Surface slag inclusions represent a pervasive and detrimental quality defect in continuous casting production. These non-metallic particles, entrained within or just beneath the slab surface, exhibit random distribution patterns. The hereditary nature of these inclusions means that even minor defects can propagate through subsequent hot rolling processes, manifesting as surface defects such as slivers or scabs on the final rolled product. This severely compromises product quality, reduces metal yield, and in extreme cases, can lead to catastrophic breakout events. Therefore, the online prediction of slag inclusion occurrence is paramount for implementing timely corrective grinding, thereby mitigating downstream quality risks and enhancing overall production economics.
Traditional methods for detecting slag inclusions, such as manual visual inspection or offline sampling analysis, are inherently inefficient, subjective, and incapable of real-time monitoring. While machine vision-based techniques offer automation, their accuracy is often compromised by interfering factors like oxide scale and mold flux residues on the hot slab surface. Consequently, machine learning (ML) algorithms, renowned for their powerful function approximation and self-learning capabilities, have emerged as a focal point for researchers aiming to develop robust prediction models. A significant challenge persists with existing ML-based models: they often achieve high accuracy on training data but fail to maintain consistent, high performance on unseen test data due to the lack of a systematic approach for hyperparameter optimization. This gap between training and generalization performance limits their practical reliability.
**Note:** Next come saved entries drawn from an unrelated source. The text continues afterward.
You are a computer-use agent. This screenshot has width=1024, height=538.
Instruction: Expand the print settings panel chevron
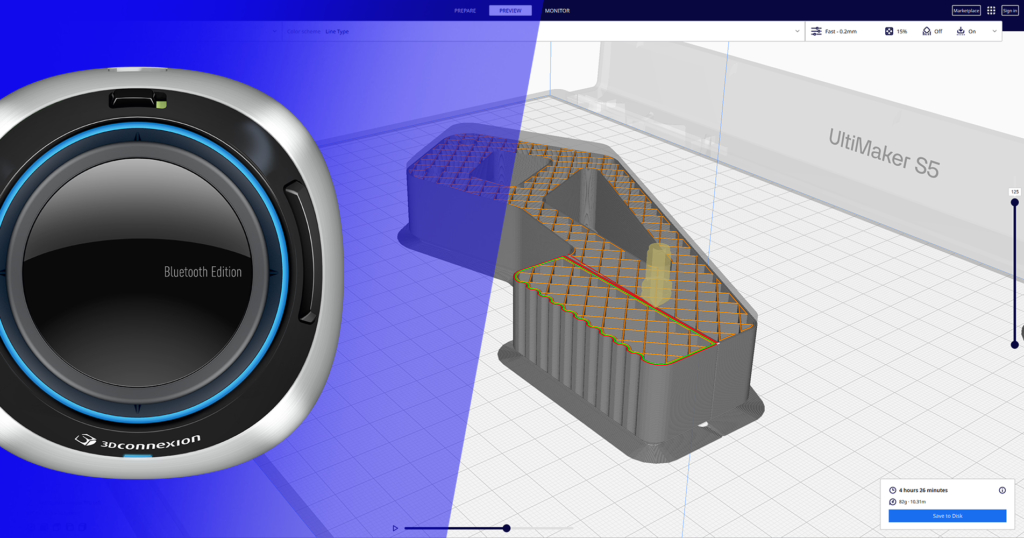(994, 31)
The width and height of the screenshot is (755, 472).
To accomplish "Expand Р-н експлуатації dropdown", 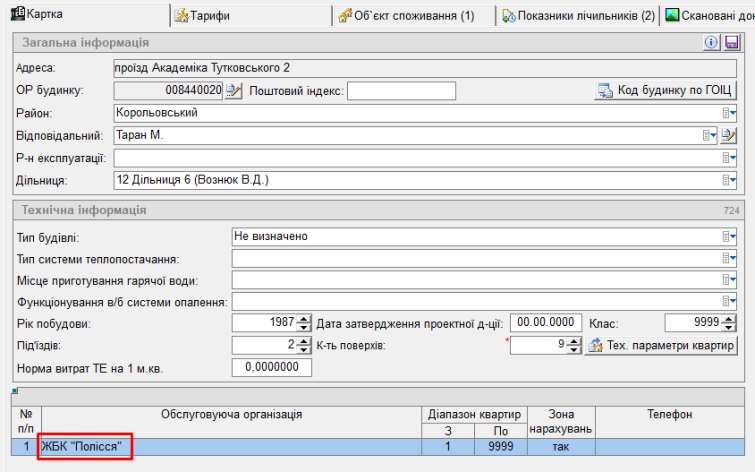I will [x=729, y=158].
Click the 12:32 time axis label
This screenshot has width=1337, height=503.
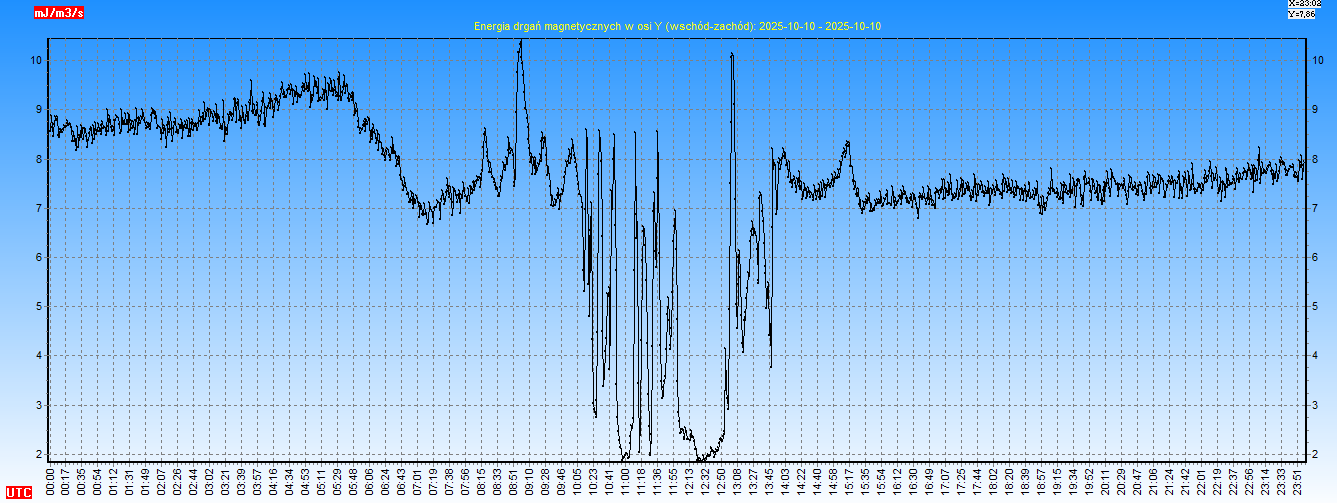coord(706,480)
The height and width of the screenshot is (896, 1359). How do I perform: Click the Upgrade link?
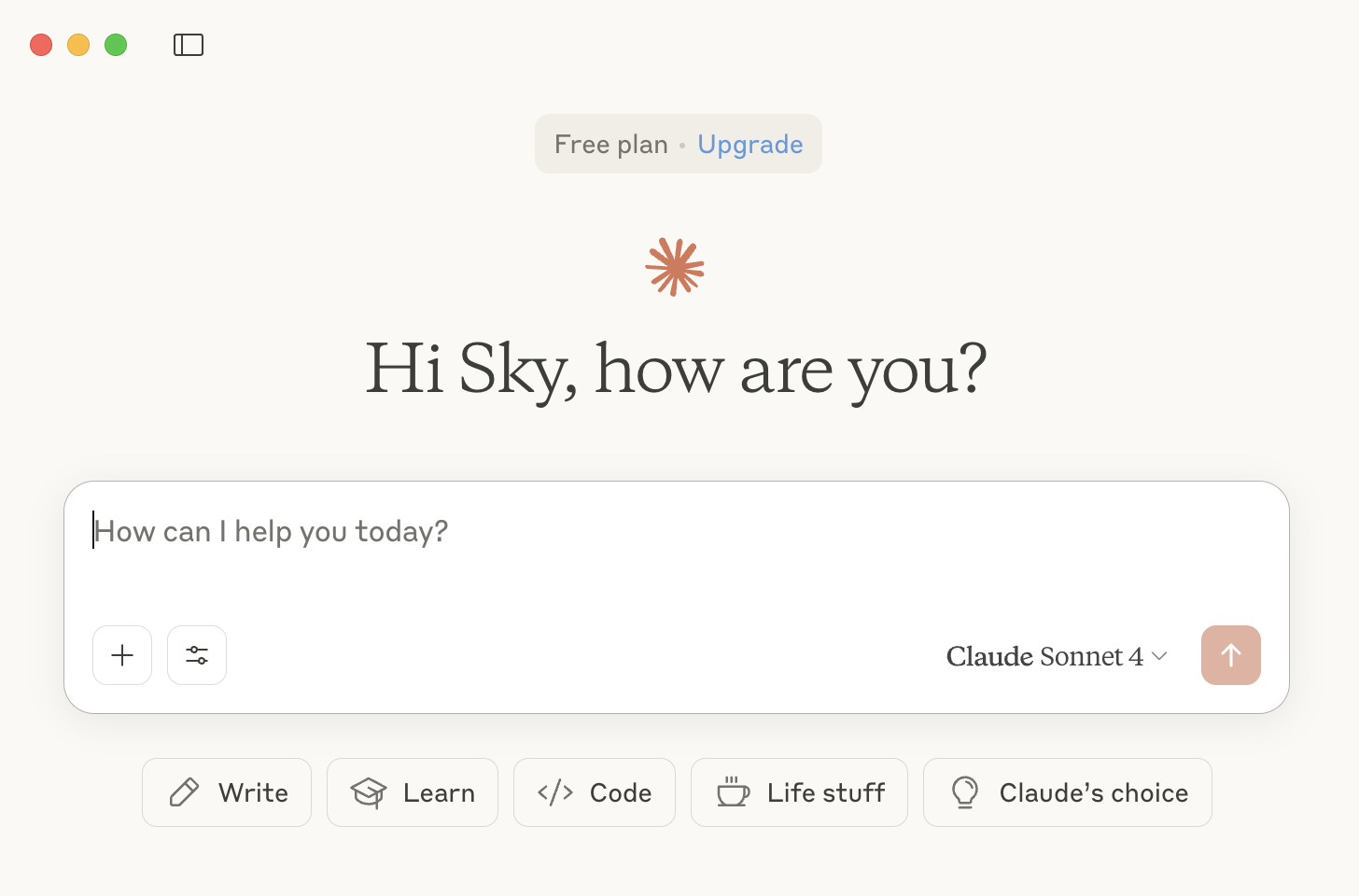[750, 145]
In this work, I address this critical issue. Leveraging a comprehensive slab sample dataset acquired from a deployed slab quality analysis and monitoring system, I developed and compared prediction models using Support Vector Machine (SVM), Random Forest (RF), and Adaptive Boosting (AdaBoost) algorithms. The core of my investigation focuses on establishing a quantifiable relationship between training accuracy metrics and final test accuracy. This relationship is then instrumentalized within a Particle Swarm Optimization (PSO) framework to systematically identify the optimal SVM hyperparameters that maximize generalization performance. The ultimate goal is to create a model capable of reliably predicting slag inclusion probability online, enabling a stratified inspection strategy to filter out defective slabs before rolling.
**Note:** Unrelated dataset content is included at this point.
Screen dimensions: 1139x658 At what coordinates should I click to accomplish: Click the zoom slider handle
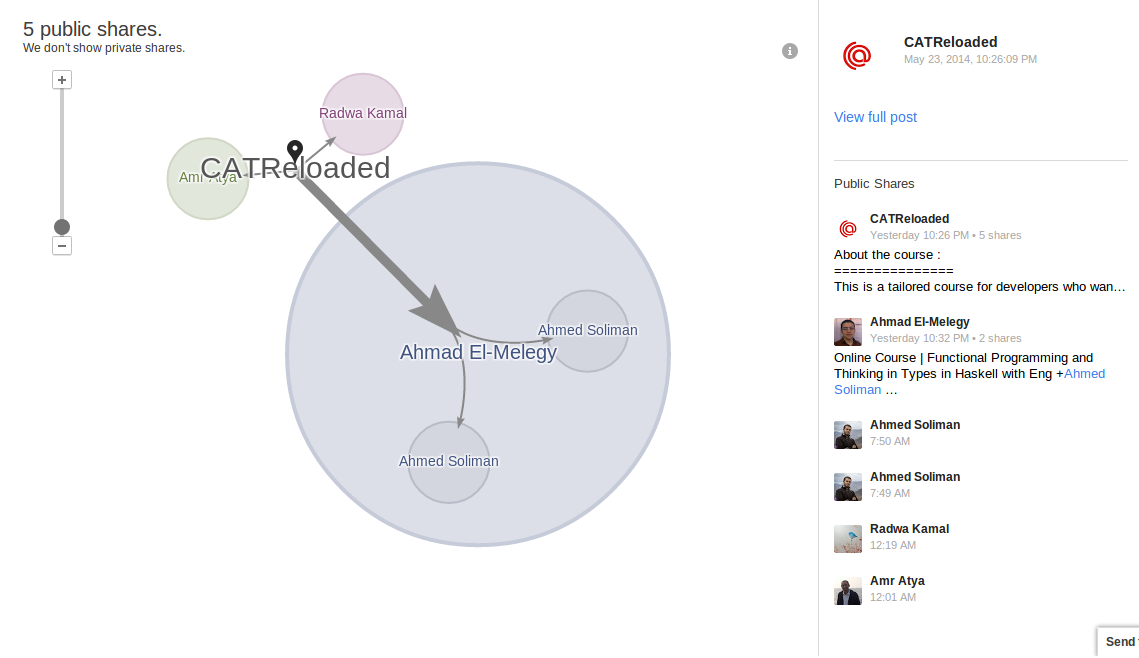[x=62, y=227]
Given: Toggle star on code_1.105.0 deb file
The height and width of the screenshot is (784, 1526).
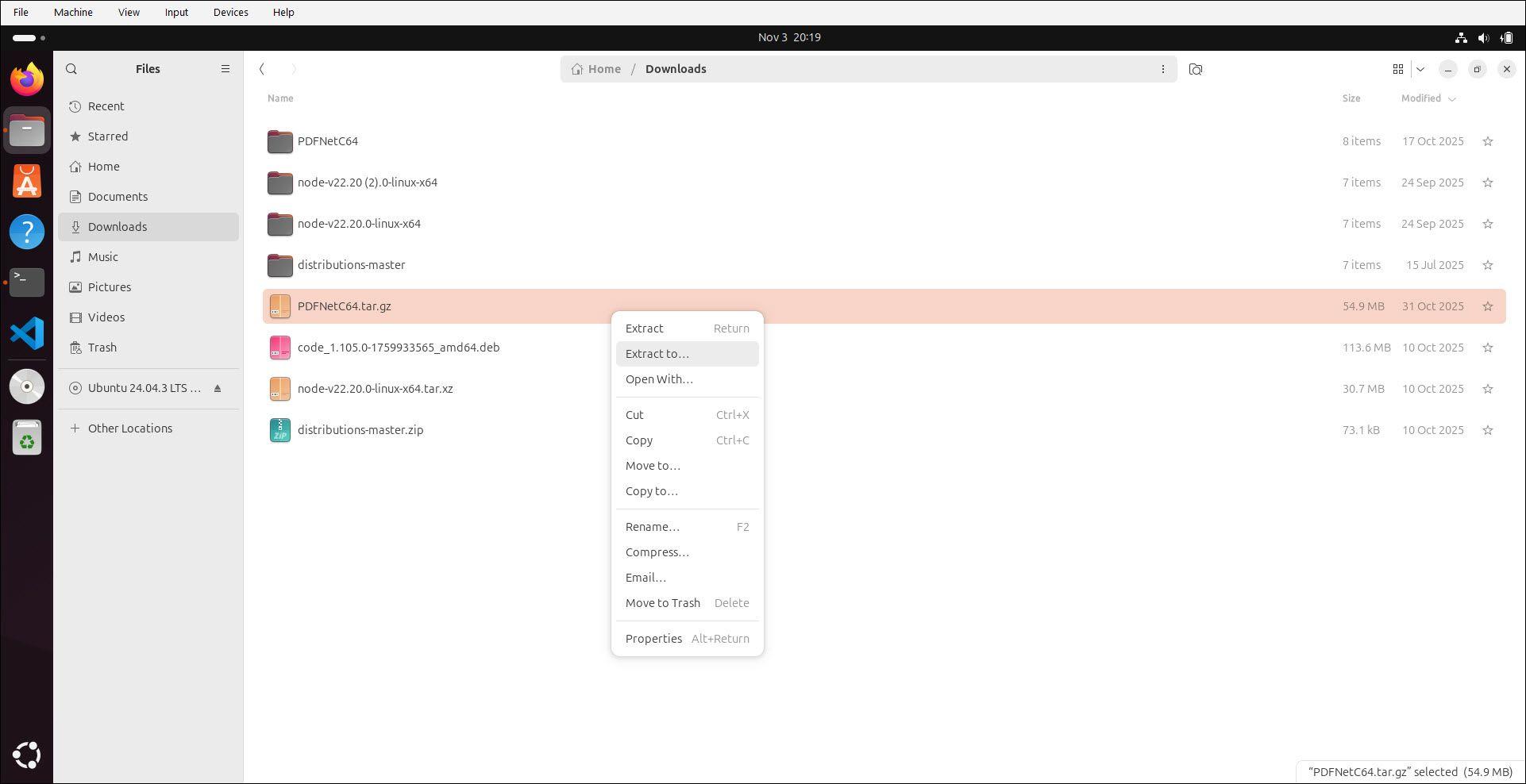Looking at the screenshot, I should click(x=1488, y=348).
1. Influencing Factors and Data Foundation
The formation of surface slag inclusions is a complex phenomenon primarily attributed to the entrapment of exogenous inclusions (e.g., refining slag, refractories, mold flux) or endogenous inclusions (e.g., deoxidation products) at the meniscus region due to uneven fluid flow and heat transfer. A multitude of process parameters across steelmaking, refining, and casting influence inclusion generation and meniscus stability. Based on industrial expertise and system capability, I identified and collected data for 60 relevant features. These include parameters from the converter (e.g., main blow time, oxygen volume), secondary refining (e.g., LF stirring time, RH vacuum degree, steel/slag composition), and continuous casting (e.g., tundish sequence length, superheat, stopper rod position, SEN depth, mold level fluctuation, casting speed, mold thermal profiles, oscillation parameters). Operational events like tundish changes are also recorded.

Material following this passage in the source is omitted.